In reality I only need an estimate for the chance we flip $20$ times. $20$ is an arbitrary number here, as I would like a bound that applies to any $N$ and the bound should shrink as $N \to \infty$. If possible I'd like the bound to be in terms of the variance of the variables.

I know how to use concentration results to get facts like the following: If I flip $100$ coins $X_1,\ldots, X_{100}$ then for $S =X_1 + \ldots + X_{100}$ Hoeffding's inequality says

$$P (S < 10) = P (S -50 < -40) = P (S -\mathbb E[S] < -40)$$ $$ \le \exp \left( - \frac{2 \cdot 40^2}{100}\right)= \exp \left( - \frac{3200}{100}\right) = e^{-32}.$$

So the probability of getting less than $10$ in $100$ coins is pretty darn small.

From this we can imagine it's very unlikely we'll flip the coin $100$ times in our original problem.

I can't see how to formalise this however, since we cannot easily define variables to capture the $n$th flip since that flip might not exist.

Could anyone give some advice or references on how to approach this type of problem?

Answer 1

What you've described is the negative binomial distribution.

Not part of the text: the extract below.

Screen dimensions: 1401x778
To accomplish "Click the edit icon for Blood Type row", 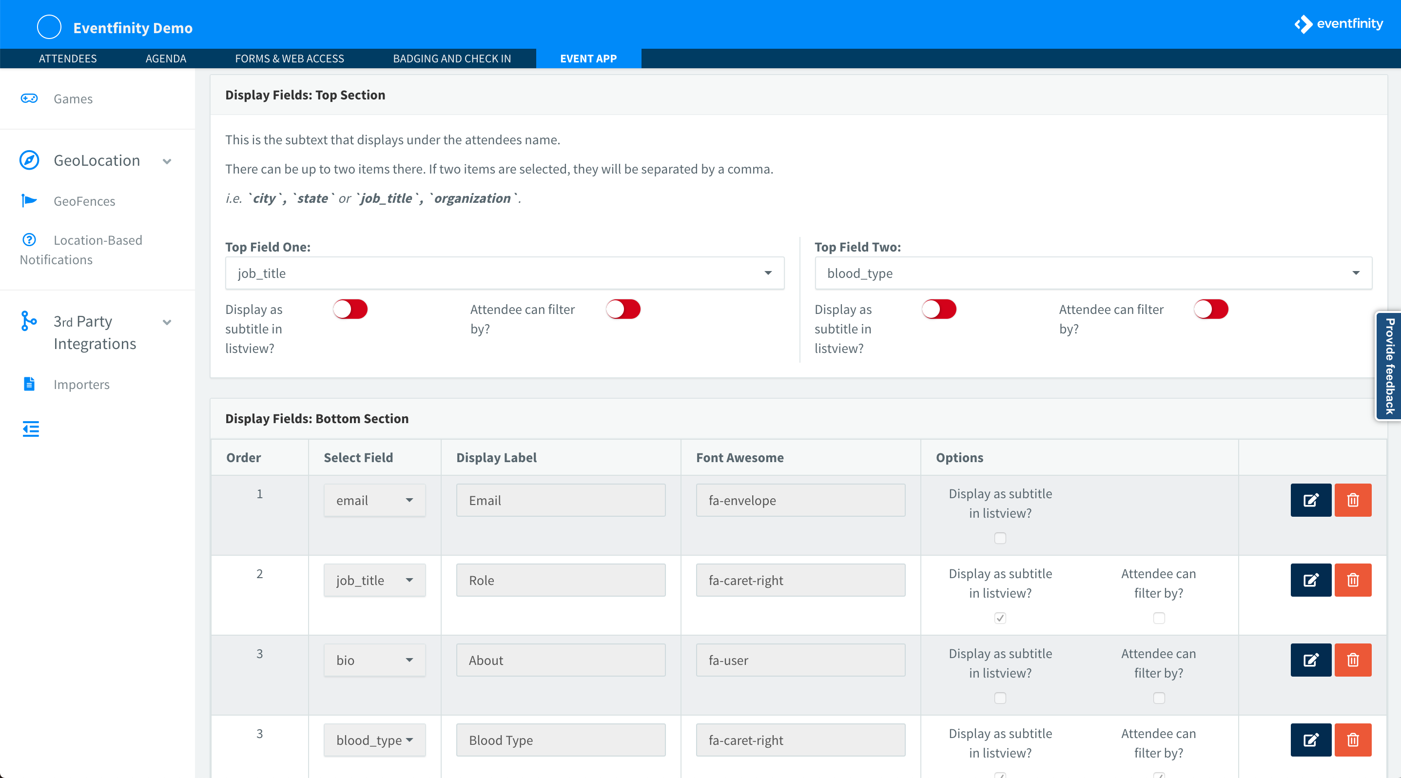I will 1311,740.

We say $X$ has a negative binomial distribution $X \sim NB(r, p)$ if $X$ is the number of independent bernoulli trials of parameter $p$ until we get $r$ 'successes'. So in your example, if $X$ is the number of trials until we get 10 heads, $X$ will have $NB(10, 1/2)$ distribution.

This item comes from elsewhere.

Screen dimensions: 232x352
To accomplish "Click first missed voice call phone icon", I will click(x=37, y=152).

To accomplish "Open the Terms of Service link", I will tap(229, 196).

To calculate its probability distribution, let's calculate the probability it takes $k$ trials to reach $10$ heads (note $k$ must be larger or equal than $10$ otherwise we can never get $10$ heads). In $k$ trials we need $10$ heads, so this means on the $k$th trial we flip heads. Then on the previous $k-1$ trials we need $9$ heads. The probability we flip $9$ heads in $k-1$ trials is just a binomial distribution, with probability $${{k-1}\choose 9}(1/2)^9(1-1/2)^{k-1-9}={{k-1}\choose 9}(1/2)^{k-1}$$ Then we need to multiply this by the probability the $k$th flip is a head, so the overall probability is $${{k-1}\choose 9}(1/2)^{k}$$

Answer 2

The probability of getting at least $m$ heads after $n$ flips is just $P(X \geq 10)$ where $X ~ Bin(n,\frac{1}{2})$. Does this help?

Answer 3

This is the probability that we get at most $9$ heads in $19$ tosses. That is, $$\sum_{j=0}^9\binom{19}j\frac1{2^{19}}$$

Answer 4

Introduce imaginary extra random variables.

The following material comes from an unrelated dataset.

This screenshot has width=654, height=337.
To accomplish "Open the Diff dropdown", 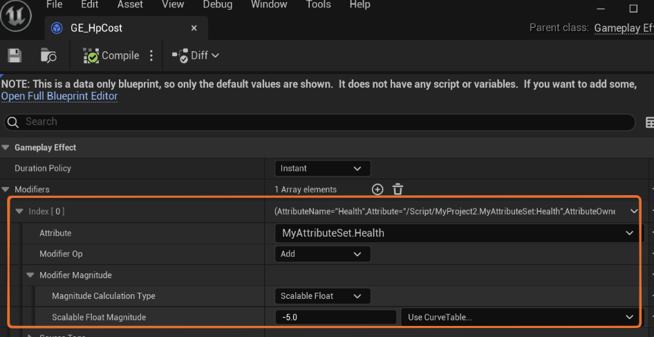I will pyautogui.click(x=196, y=55).
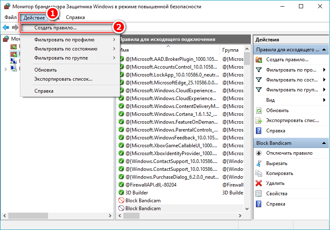Screen dimensions: 330x230
Task: Click the back arrow in the toolbar
Action: [6, 27]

We define a martingale difference sequence $V_1,V_2,\ldots $ as follows.

For each instance of the problem let $\tau$ be the number of flips and $x_1,x_2,\ldots, x_\tau$ the results. Note $n$ is different in each instance. Define $V_i = x_i -1/2 \ $for $i=1,2,\ldots, \tau$. For each $i > \tau$ define $V_i = 0$. It is an exercise to show this defines a martingale.

Assuming we flip $100$ times we must already have flipped $99$ times and gotten a total below $10$. That means $x_1+\ldots + x_{99} < 10$. But since $\tau \ge 100$ we have $x_1+\ldots + x_{99}=$ $ V_1 + \ldots + V_{99} +99/2$ and so $V_1 + \ldots + V_{99} <-79/2$. By Azuma-Hoeffding this happens with probability at most $$\exp \left( - \frac{2 \cdot (79/2)^2}{99}\right) \simeq e^{-31.5} \simeq 2 \times 10^{-14}.$$

Note this works for any random variables on $[0,1]$ with expectation $1/2$ and easily adapts to arbitrary ranges and expectations.